### STORED DATA

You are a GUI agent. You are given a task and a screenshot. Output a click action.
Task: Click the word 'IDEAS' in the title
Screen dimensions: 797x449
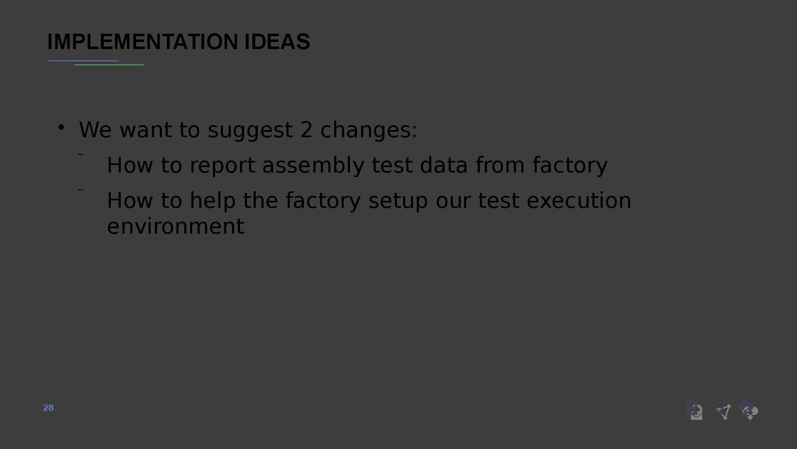(x=277, y=42)
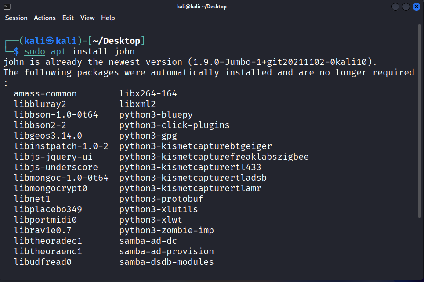Close the terminal with blue X button
Screen dimensions: 424x282
[416, 7]
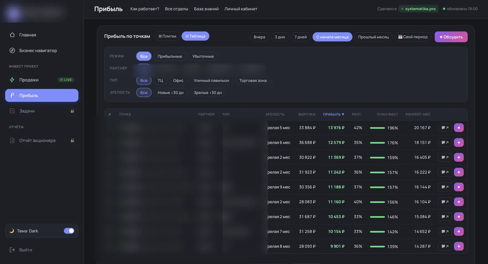The width and height of the screenshot is (488, 264).
Task: Click the Обсудить button
Action: coord(451,37)
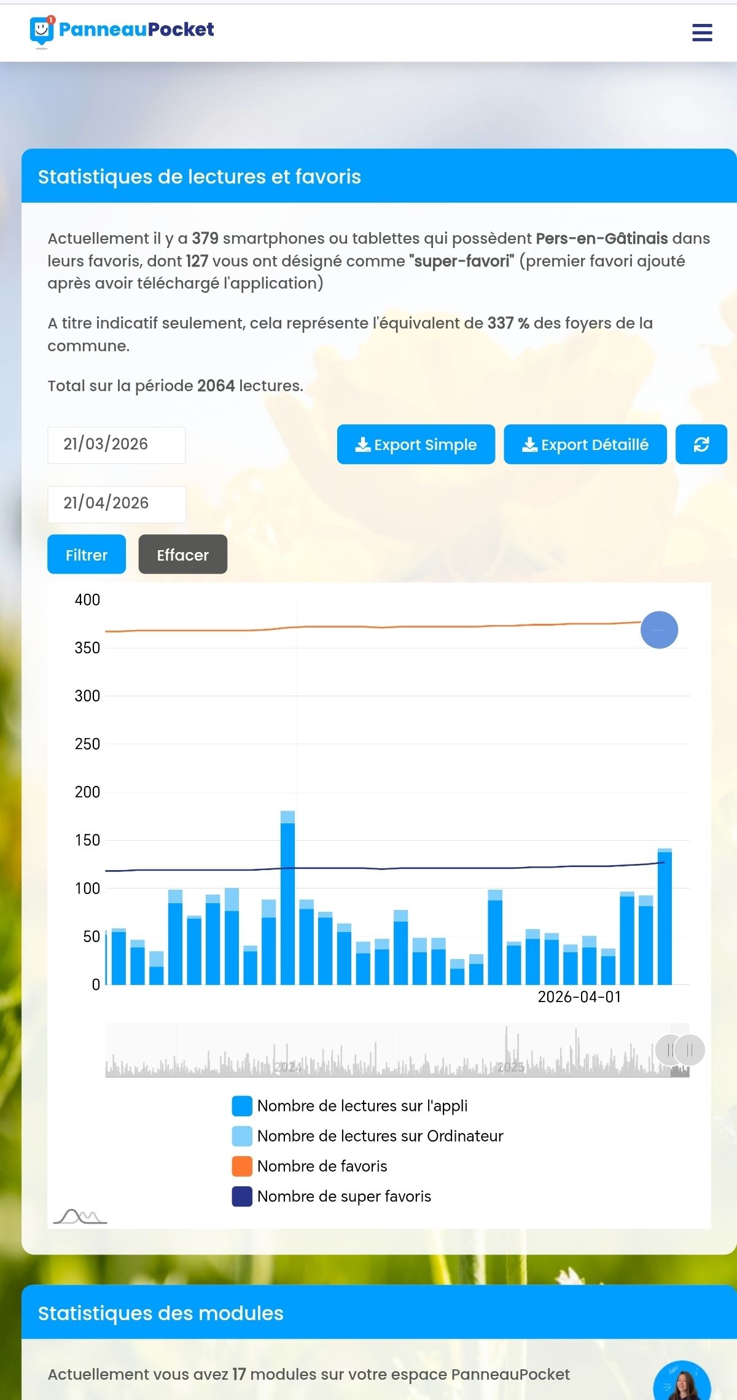Screen dimensions: 737x1400
Task: Open the hamburger navigation menu
Action: (702, 33)
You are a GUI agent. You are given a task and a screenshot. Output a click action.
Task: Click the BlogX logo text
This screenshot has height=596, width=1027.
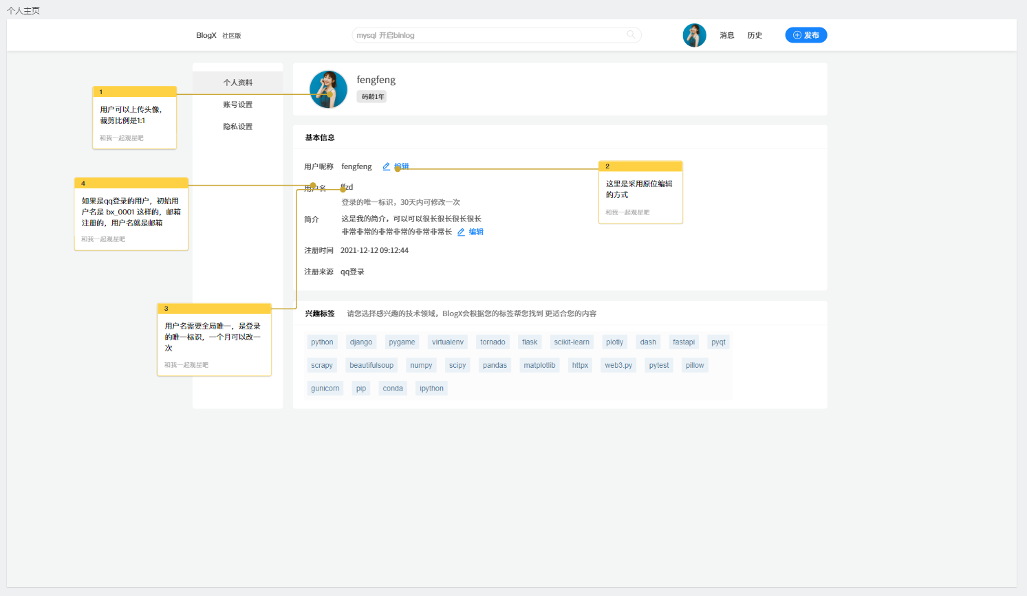click(x=206, y=35)
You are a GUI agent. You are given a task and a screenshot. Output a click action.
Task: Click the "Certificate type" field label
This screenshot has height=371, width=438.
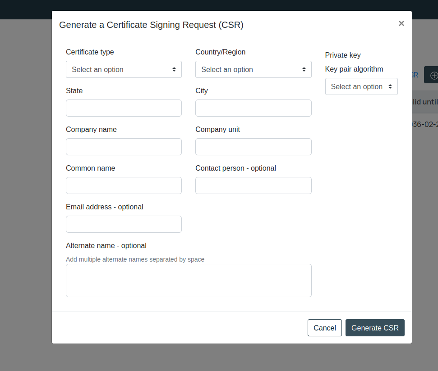click(90, 52)
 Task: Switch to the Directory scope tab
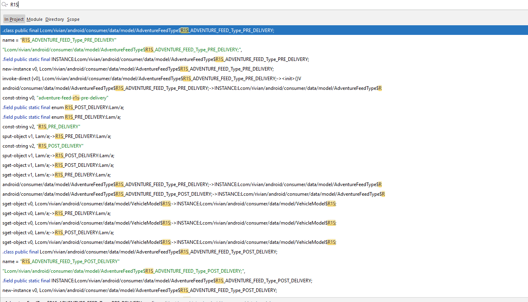(55, 19)
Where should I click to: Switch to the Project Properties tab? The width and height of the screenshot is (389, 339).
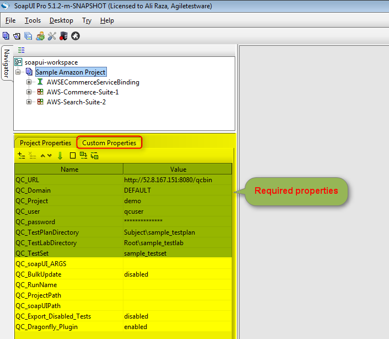(45, 142)
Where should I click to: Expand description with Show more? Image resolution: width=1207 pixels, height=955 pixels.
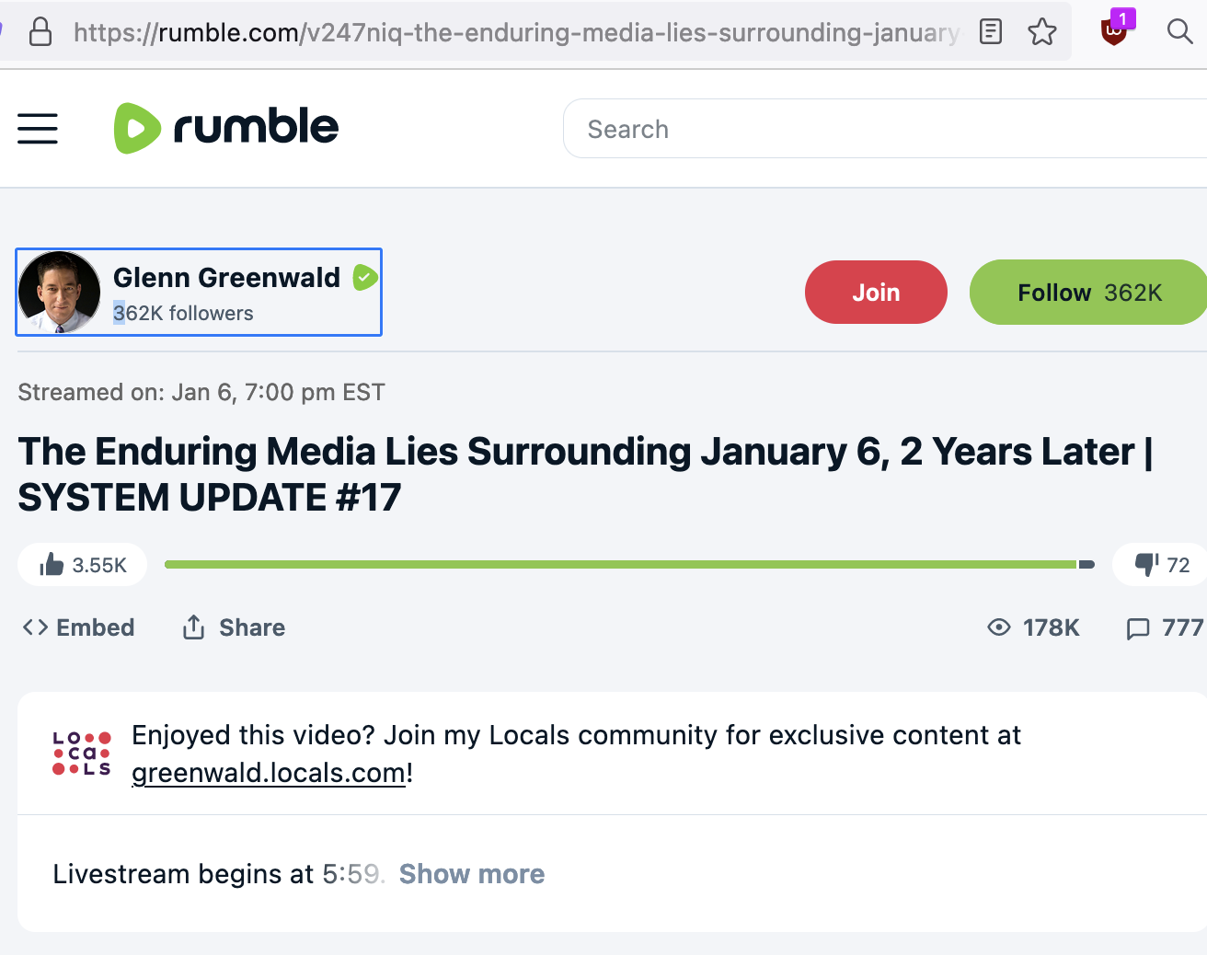coord(471,874)
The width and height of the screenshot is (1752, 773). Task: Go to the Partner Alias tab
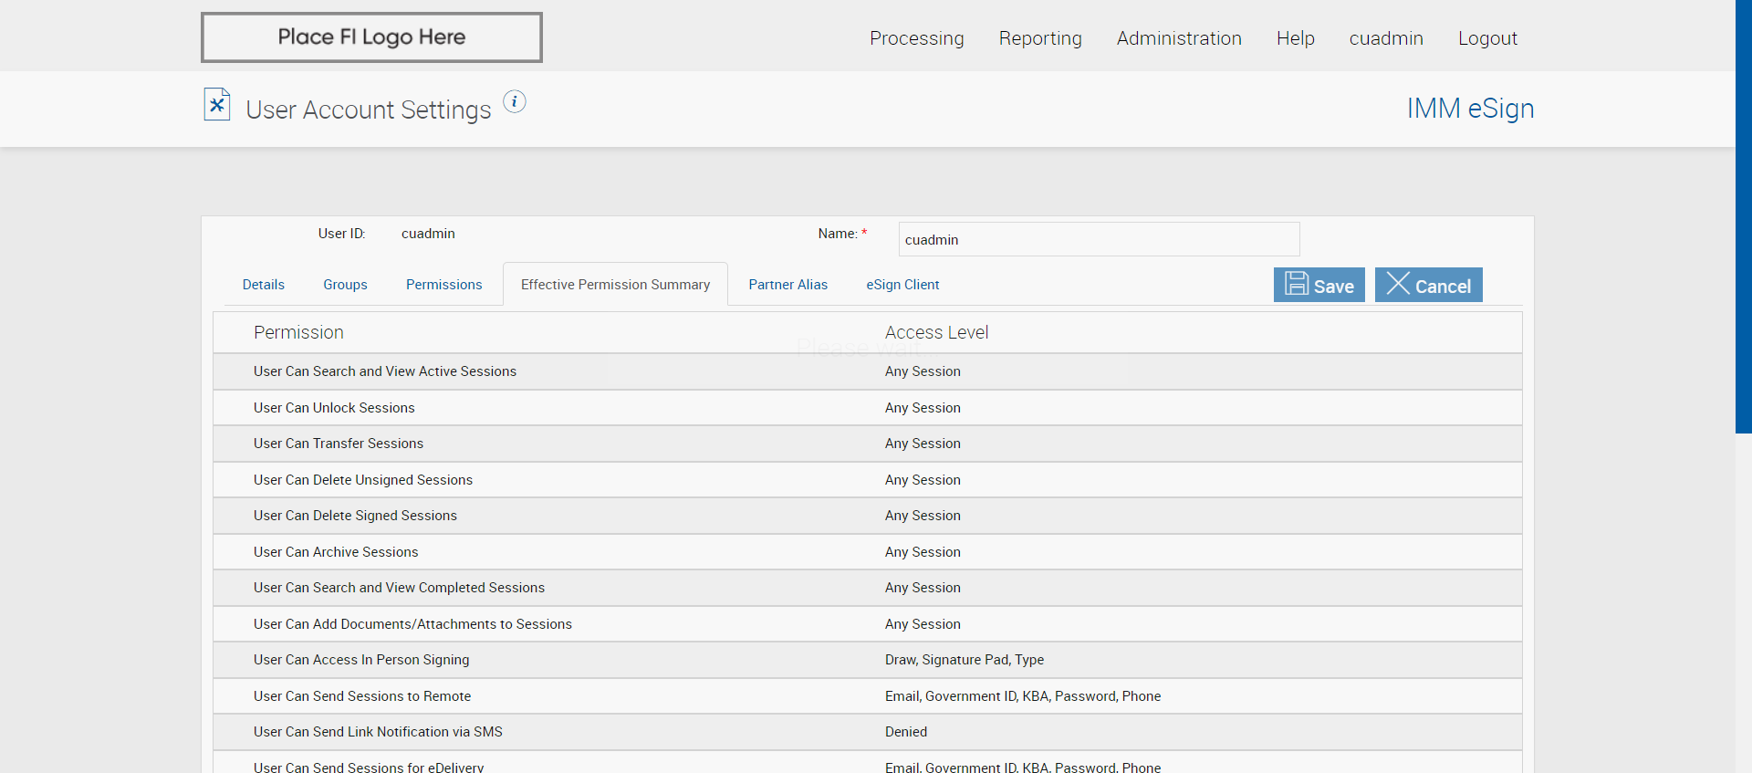pos(788,285)
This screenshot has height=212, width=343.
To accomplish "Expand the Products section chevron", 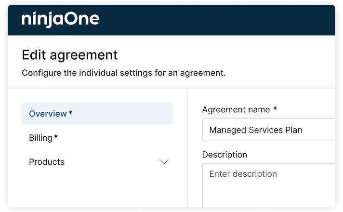I will [x=164, y=162].
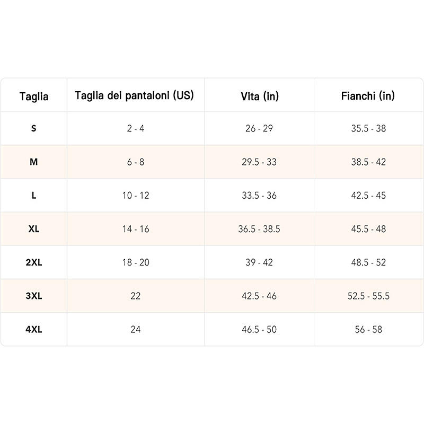
Task: Select the 14 - 16 pants size cell
Action: 136,229
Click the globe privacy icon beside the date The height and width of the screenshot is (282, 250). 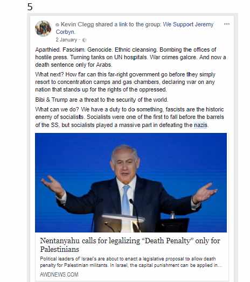pos(84,40)
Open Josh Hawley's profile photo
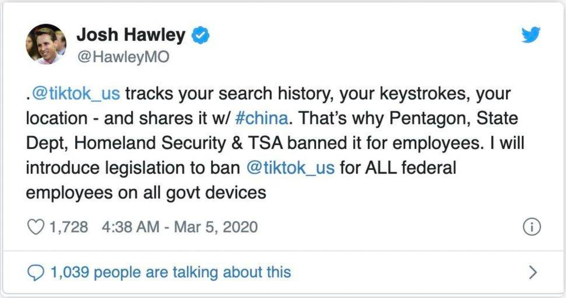This screenshot has width=566, height=298. pyautogui.click(x=46, y=44)
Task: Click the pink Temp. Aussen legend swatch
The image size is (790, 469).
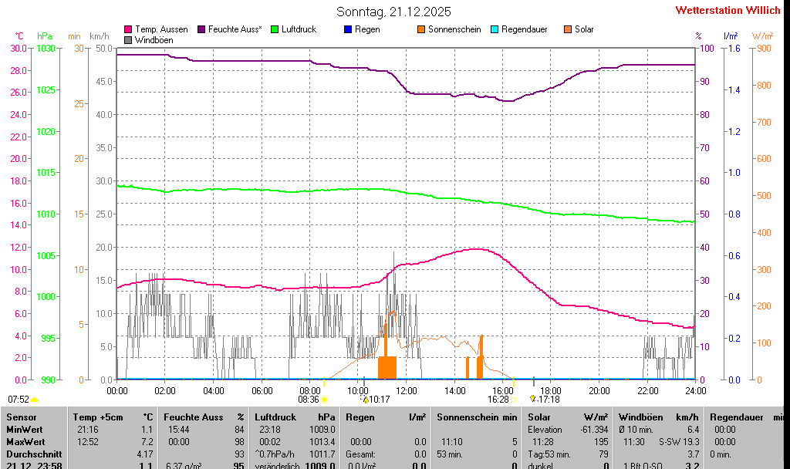Action: point(128,29)
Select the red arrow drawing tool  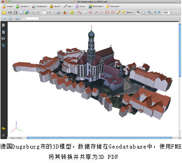click(96, 13)
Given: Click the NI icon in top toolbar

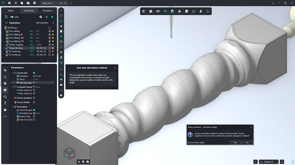Looking at the screenshot, I should point(165,11).
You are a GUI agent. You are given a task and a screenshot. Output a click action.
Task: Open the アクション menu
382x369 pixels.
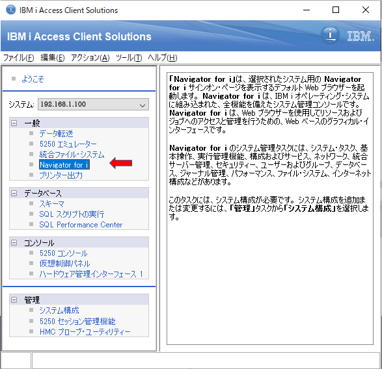(90, 58)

######

* **WHAT YOU NEED TO DO**
Set down only the lines from the one with "Given: Click the NI icon in top toolbar" through the end of the entries, exactly as they appear, leaving out each picture.

* **THE COMPLETED TASK**
Given: Click the NI icon in top toolbar

Looking at the screenshot, I should point(165,11).
You are a GUI agent. You are given a task and a screenshot. Output a click action.
Task: Open the アクション menu
382x369 pixels.
(90, 58)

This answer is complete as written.